Download or read book India’s Africa Policy written by Philipp Gieg and published by Springer Nature. This book was released on 2023-06-03 with total page 435 pages. Available in PDF, EPUB and Kindle. Book excerpt: The book analyses how India’s rise to the status of an emerging power has affected New Delhi’s Africa policy, after sketching the historical evolution and normative underpinnings of Indo-African relations, and what challenges it has brought for New Delhi’s engagement with the continent. India and Africa share a history dating back millennia. Today, India is one of Africa’s biggest trading partner countries, second only to China. The country regularly extends lines of credit worth billions to African nations, and its pharmaceutical producers dominate many African markets; almost one-fifth of India’s oil imports and more than one-quarter of its natural gas imports come from the continent.
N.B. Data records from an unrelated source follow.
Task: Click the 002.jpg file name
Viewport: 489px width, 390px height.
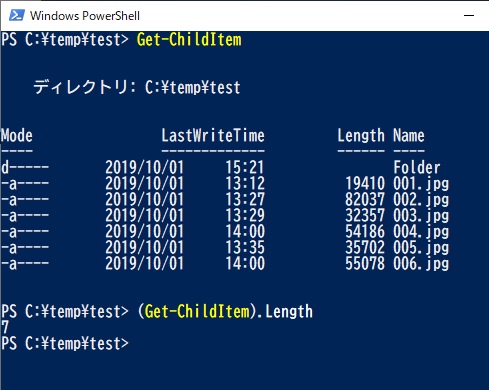Action: tap(421, 200)
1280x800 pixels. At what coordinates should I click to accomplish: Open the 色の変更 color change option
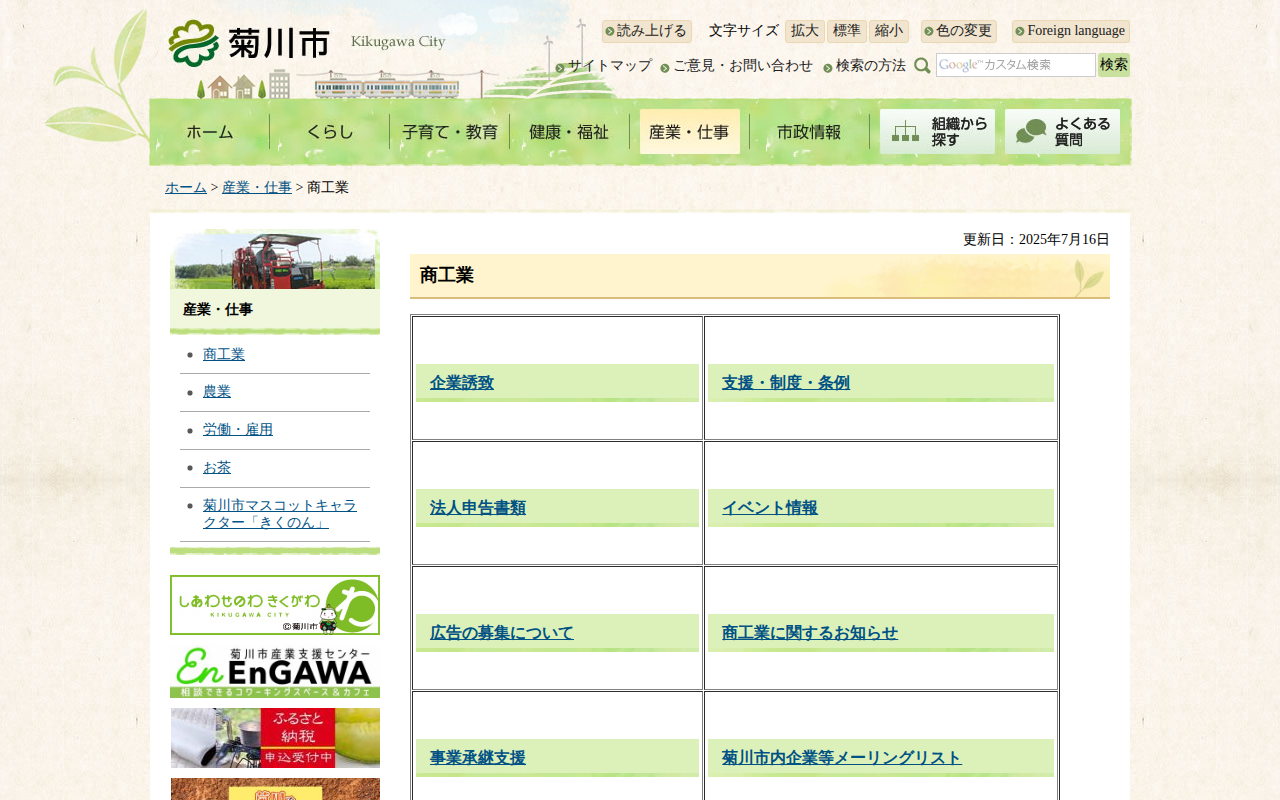[x=959, y=31]
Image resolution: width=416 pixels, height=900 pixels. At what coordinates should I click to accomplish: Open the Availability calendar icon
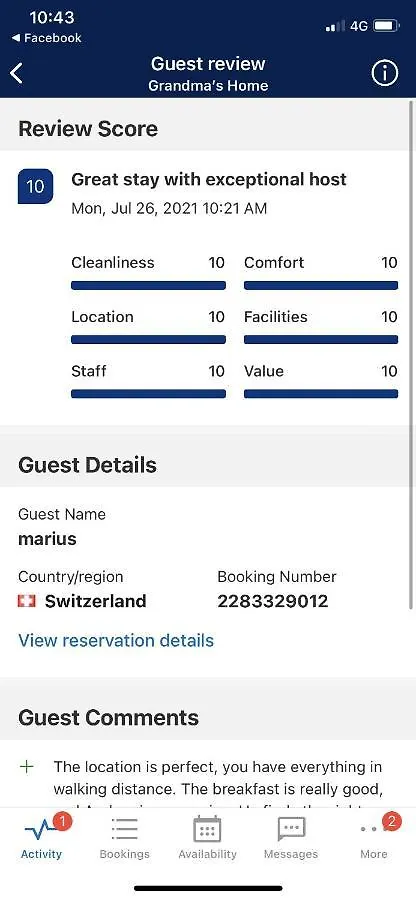[207, 830]
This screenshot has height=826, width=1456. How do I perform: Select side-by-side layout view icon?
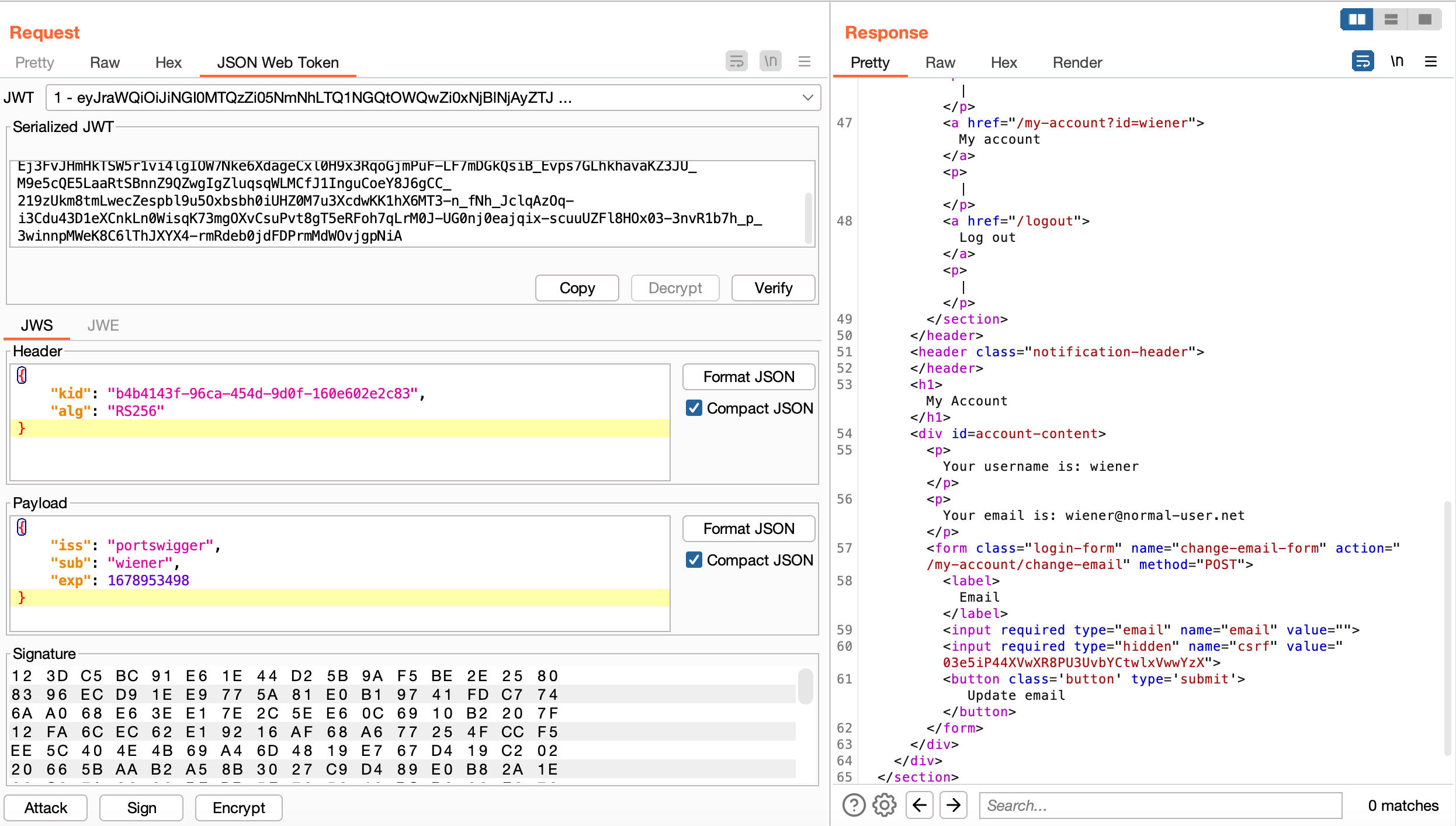1357,19
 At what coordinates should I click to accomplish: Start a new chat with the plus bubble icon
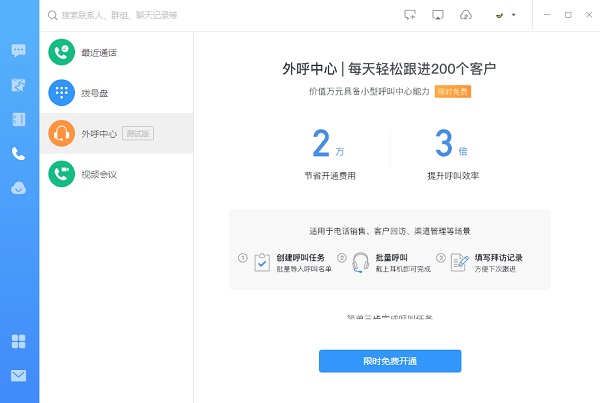click(x=410, y=15)
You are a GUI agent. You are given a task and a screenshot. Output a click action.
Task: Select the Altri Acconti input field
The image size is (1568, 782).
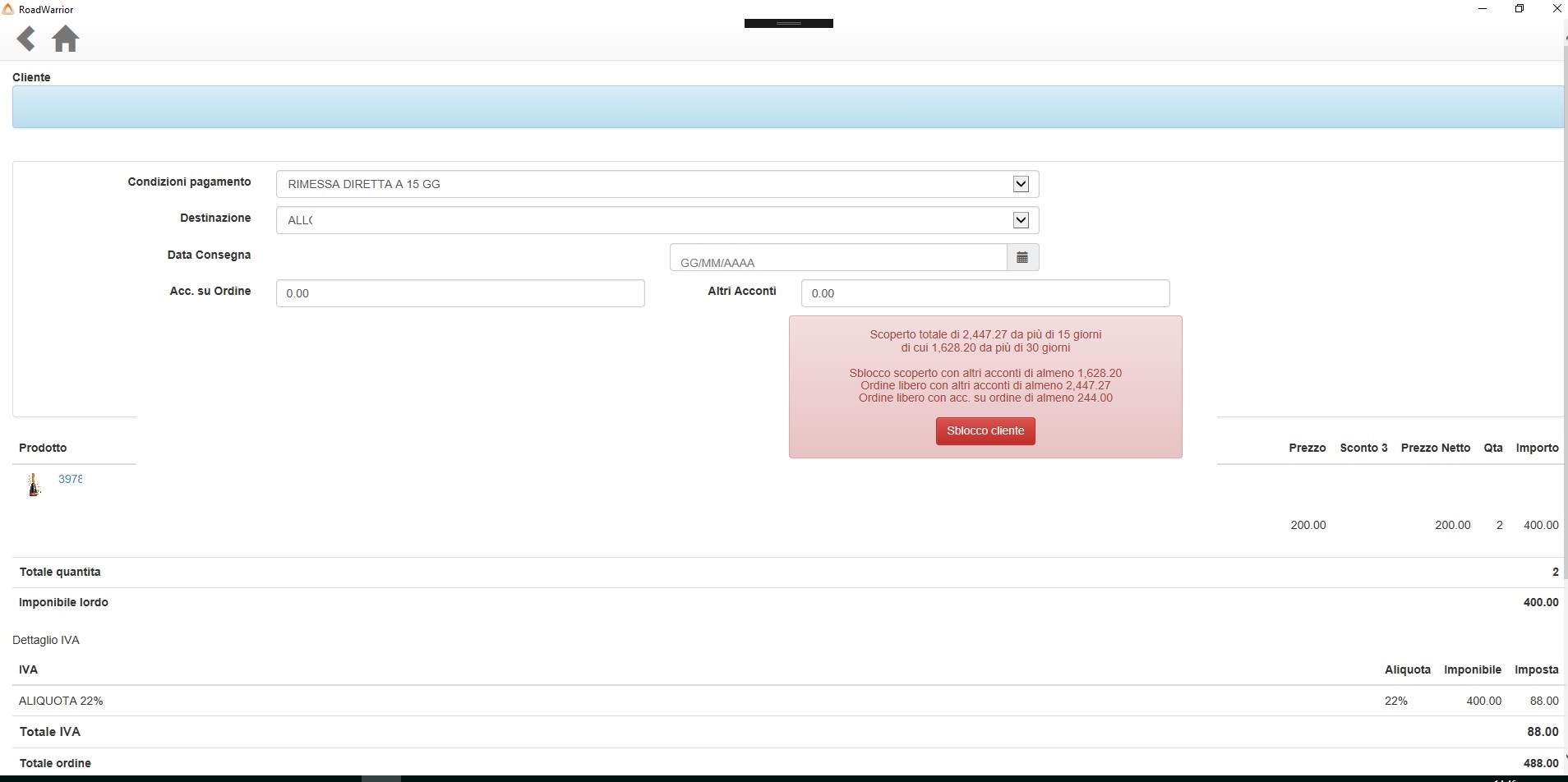click(x=985, y=293)
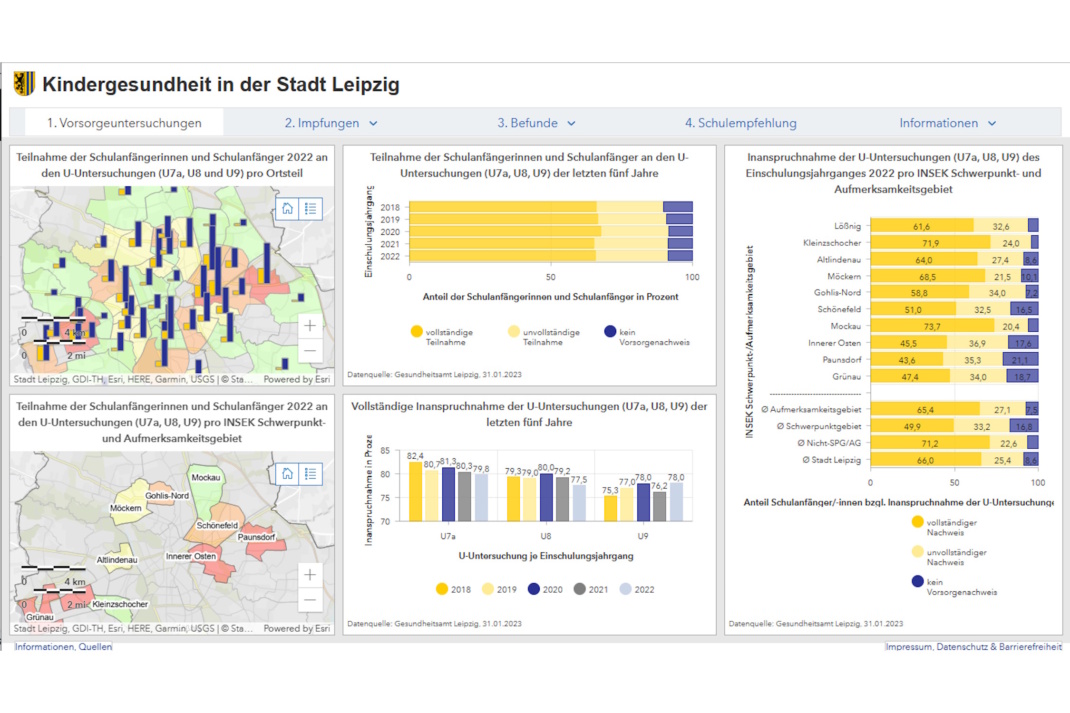Viewport: 1070px width, 713px height.
Task: Toggle 'kein Vorsorgenachweis' legend in five-year chart
Action: click(611, 332)
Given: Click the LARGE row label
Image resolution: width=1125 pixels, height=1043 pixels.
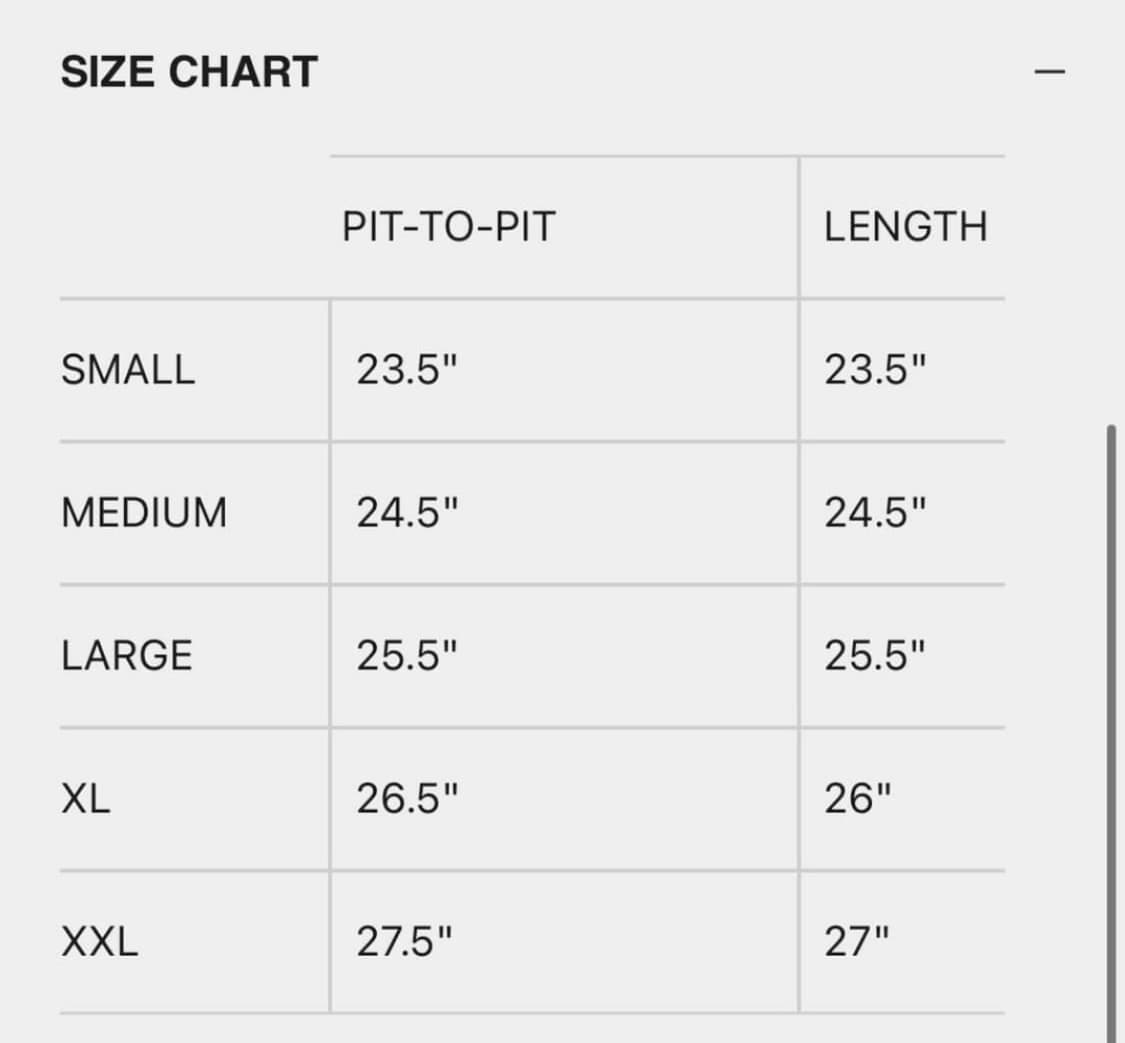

However, relations between India and Africa are far from being limited to economic cooperation. The book scrutinises three foreign policy fields: (1) India’s foreign economic policy towards Africa with an in-depth analysis of Indo-African trade, investment and lines of credit; (2) New Delhi’s development cooperation policy vis-à-vis Africa, its principles, instruments and volume; (3) India’s politico-diplomatic foreign and security policy vis-à-vis Africa, including New Delhi's high-level diplomacy, security and diaspora policy as well as multilateral Africa policy.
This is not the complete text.